If you feel good about yourself, and have good things happen to you, then you’re less likely to put up with their nonsense. Because you have options. And you have positive feelings that contrast with the negative ones that they bring to the table.
So the narcissist may belittle your achievements to keep you down. Then you don’t feel like you deserve better than them. And they maintain control.
They Don’t See The Big Deal
Narcissists have a blinkered view of the world. And only see it from their own perspective. They’re unwilling or unable to put themselves in your shoes, and understand how you’re feeling.
So the narcissist may not see the big deal in you landing your dream job. Unless there’s something in it for them. Because they can’t step into your shoes.
However, they find it compelling that they managed to drive home 3 minutes faster than usual. And they assume you’re equally as fascinated.

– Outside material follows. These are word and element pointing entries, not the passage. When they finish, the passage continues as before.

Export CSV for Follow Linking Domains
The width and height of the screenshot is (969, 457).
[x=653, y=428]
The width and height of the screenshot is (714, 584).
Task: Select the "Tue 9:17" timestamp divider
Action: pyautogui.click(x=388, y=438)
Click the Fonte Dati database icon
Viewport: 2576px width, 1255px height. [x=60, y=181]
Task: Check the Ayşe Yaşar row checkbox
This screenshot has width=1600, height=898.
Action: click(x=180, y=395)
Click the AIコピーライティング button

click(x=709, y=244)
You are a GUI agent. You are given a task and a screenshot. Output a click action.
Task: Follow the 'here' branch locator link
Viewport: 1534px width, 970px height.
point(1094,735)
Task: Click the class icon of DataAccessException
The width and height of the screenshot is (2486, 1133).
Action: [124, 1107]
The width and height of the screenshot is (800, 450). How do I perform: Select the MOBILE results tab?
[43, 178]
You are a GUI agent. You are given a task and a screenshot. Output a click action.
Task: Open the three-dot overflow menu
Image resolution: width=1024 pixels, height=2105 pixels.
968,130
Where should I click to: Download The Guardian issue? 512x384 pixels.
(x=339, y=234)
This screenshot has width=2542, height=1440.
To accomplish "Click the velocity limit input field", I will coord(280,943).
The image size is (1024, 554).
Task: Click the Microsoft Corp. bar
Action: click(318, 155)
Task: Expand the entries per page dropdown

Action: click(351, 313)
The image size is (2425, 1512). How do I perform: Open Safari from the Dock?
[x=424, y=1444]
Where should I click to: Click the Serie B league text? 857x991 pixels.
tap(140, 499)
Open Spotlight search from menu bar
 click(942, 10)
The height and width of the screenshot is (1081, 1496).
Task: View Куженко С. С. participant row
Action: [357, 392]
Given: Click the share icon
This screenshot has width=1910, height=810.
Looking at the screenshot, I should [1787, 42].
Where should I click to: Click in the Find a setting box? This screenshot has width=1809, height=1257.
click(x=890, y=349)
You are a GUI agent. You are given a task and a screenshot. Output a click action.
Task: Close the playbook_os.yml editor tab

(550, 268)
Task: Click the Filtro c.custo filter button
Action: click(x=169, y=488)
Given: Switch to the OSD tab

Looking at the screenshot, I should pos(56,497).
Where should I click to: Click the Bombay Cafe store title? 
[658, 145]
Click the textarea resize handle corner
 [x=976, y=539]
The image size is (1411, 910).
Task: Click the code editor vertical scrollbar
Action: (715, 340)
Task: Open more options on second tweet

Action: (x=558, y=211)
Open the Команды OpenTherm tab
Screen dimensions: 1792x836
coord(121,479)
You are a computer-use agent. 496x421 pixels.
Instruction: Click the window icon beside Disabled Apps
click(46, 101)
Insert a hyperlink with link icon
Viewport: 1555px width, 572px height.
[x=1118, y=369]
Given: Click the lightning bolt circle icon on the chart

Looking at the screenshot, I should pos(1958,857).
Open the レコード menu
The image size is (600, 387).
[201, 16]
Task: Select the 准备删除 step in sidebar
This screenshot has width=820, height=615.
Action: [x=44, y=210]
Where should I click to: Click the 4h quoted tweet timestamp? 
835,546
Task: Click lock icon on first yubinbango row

In the narcissists mind, your success and happiness is no big deal. Because they don’t involve them. So they may be dismissive, or badly fake interest. Which can feel like a kick in the teeth after all you do for them.
Narcissists Need To Prove Their Superiority
Narcissists are hierarchical by nature. And rather than see themselves as equal to others, they’re either above them or bellow them.
If you’re close to the narcissist, then they constantly fight for superiority. Because they MUST be above you.
So rather than feel happy for your success, they feel threatened by it. Because they don’t want to lose their “superior” status. So they tear down your achievements, to re-affirm themselves as top dog.
Narcissists perversely see the failure of others as their success. Because they’re so focussed on who’s better than who. So they put a downer on things, to prove to you and themselves that they’re the best.
They Relish The Challenge
Narcissists love affecting peoples moods. Because it makes them feel powerful. And they get a kick out of changing someone’s elation into despair. Because they’ve affected them in a profound way. Even if it is negative.
If you were in an average mood, then the narcissist might not see the challenge in bringing you down. But if you’re overjoyed, then it’s a greater challenge. And therefore more valuable to them if they devastate you.
So they may deliberately bring you down. Just to show themselves how powerful they are.
Narcissists Want To Cause An Argument
A narcissist might put a downer on you because they want to cause an argument. Narcissists thrive on drama and conflict, because it gets their cold blood pumping. So they sometimes deliberately provoke their loved ones, just to cause a fight.
Narcissists figure out the things that trigger you the most. And use them to cause trouble.
If you reacted to them dragging you down in the past, then they’ll remember this. And use it as ammo in the future. Because they know they’ll gain a reaction.
So you’re often put in a double bind. If you say nothing about their downers, then they’ll continue doing it. But if you complain, they’ll also continue. Because they know it triggers you.
Final Thoughts
Although narcissists put a downer on everything, they expect the opposite in return. And don’t see the hypocrisy in it.
Narcissists expect you to listen for hours on end, as they chirp on about their most minor successes. But dismissively wave you off if you share a major accomplishment.
Sadly there’s not much you can do about this. Because narcissists don’t care. And if you force the issue, the best you can hope for is a fake congratulations. But their heart will never be in it. So is it worth it?